Lack of surveillance data on the number of people bitten by dogs, the number of rabid dogs, or confirmed human deaths from rabies is making it difficult to prioritise the provision of the lifesaving vaccines.
Though the disease can be prevented by vaccinating dogs at a cost of less than Sh150, testing and vaccination of animals has lagged far behind the number of bites reported, leaving Kenyans ignorant of the true risk they face from the disease.
Effective vaccines against dog rabies are available in Kenya, but cost and the fact that they are not always available when needed have left Kenyans vulnerable to rabies, which is almost impossible to cure without immediate treatment.
The cost of administering post-exposure prophylaxis (PEP) after being bitten by a dog is at least Sh9,000 per person, without which the bite victim dies if the dog was rabid.
According to the National Rabies Elimination Strategy of 2014 which aims to eliminate the disease by 2030, rabies is endemic with Machakos, Makueni, Kitui, Siaya and Kisumu counties having particularly high prevalence.
Researchers from the Kenya Medical Research Institute (Kemri) are conducting a census dubbed Dog Cohort Study to identify the number of dogs in Siaya County, where only 15 per cent of bite victims have access to lifesaving treatment.
Through the study, they hope to understand the factors that underline rabies transmission.
The study will also ensure that people bitten by dogs are promptly provided with post-exposure prophylaxis and vaccines and create awareness through public education campaigns.
The World Health Organisation, which classified rabies as a neglected disease and made elimination a global goal, recommends that at least 70 per cent of the dogs in the country be vaccinated and the level of vaccination maintained for three years to prevent rabies transmission.
However, veterinarian and study coordinator Emmah Kwoba says that lack of data on the population of dogs in the country has been a major obstacle in implementing the national rabies elimination strategy, something that the Kemri study hopes to change.
Dr Kwoba notes that not knowing the dog population and rabies risk has led to unavailability of vaccines in counties as the devolved units have no idea how much to purchase or whether to buy any at all.

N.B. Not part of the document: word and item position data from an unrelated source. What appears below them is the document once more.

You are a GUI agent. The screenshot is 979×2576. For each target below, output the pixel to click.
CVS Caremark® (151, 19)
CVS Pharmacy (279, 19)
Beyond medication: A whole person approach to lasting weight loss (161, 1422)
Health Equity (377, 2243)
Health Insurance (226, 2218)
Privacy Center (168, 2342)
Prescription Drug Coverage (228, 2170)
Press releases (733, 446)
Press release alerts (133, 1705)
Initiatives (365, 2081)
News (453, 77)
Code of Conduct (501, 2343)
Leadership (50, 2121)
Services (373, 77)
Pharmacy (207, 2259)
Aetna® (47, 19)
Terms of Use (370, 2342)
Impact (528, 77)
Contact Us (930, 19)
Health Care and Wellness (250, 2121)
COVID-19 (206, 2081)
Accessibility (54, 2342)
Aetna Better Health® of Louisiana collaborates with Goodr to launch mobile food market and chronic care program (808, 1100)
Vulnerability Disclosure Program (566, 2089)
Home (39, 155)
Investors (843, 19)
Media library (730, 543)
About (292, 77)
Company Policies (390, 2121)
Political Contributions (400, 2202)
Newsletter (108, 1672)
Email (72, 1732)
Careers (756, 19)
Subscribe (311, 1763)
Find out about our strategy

As part of the Dog Cohort Study, each dog and household has a unique ID and the canines are identified using the unique ID, their name, age, sex and coat colour.
The researchers collect information on the number of dogs per household, their origin, how they are fed and whether any dog got lost or died during the study period.
The dogs are reviewed once a month to track any changes in their health and veterinarians on the ground give advice to the owners and treat any sick dogs.
There is also a hotline which anyone can call to get prompt treatment if bitten by a dog. The study will conclude in August.
According to Thumbi Mwangi, a veterinary epidemiologist, lack of public awareness about the need to vaccinate dogs and failure to seek treatment following dog bites have been major drawbacks in the quest to eliminate rabies.
“Ensuring that all dogs are vaccinated is cheaper than waiting to treat the disease after a bite.
“But if bitten, one should seek medical treatment without delay instead of waiting for clinical symptoms to appear, because then it will be too late,” says Dr Mwangi, noting that there is also a challenge of lack of vaccines and treatments in some health facilities.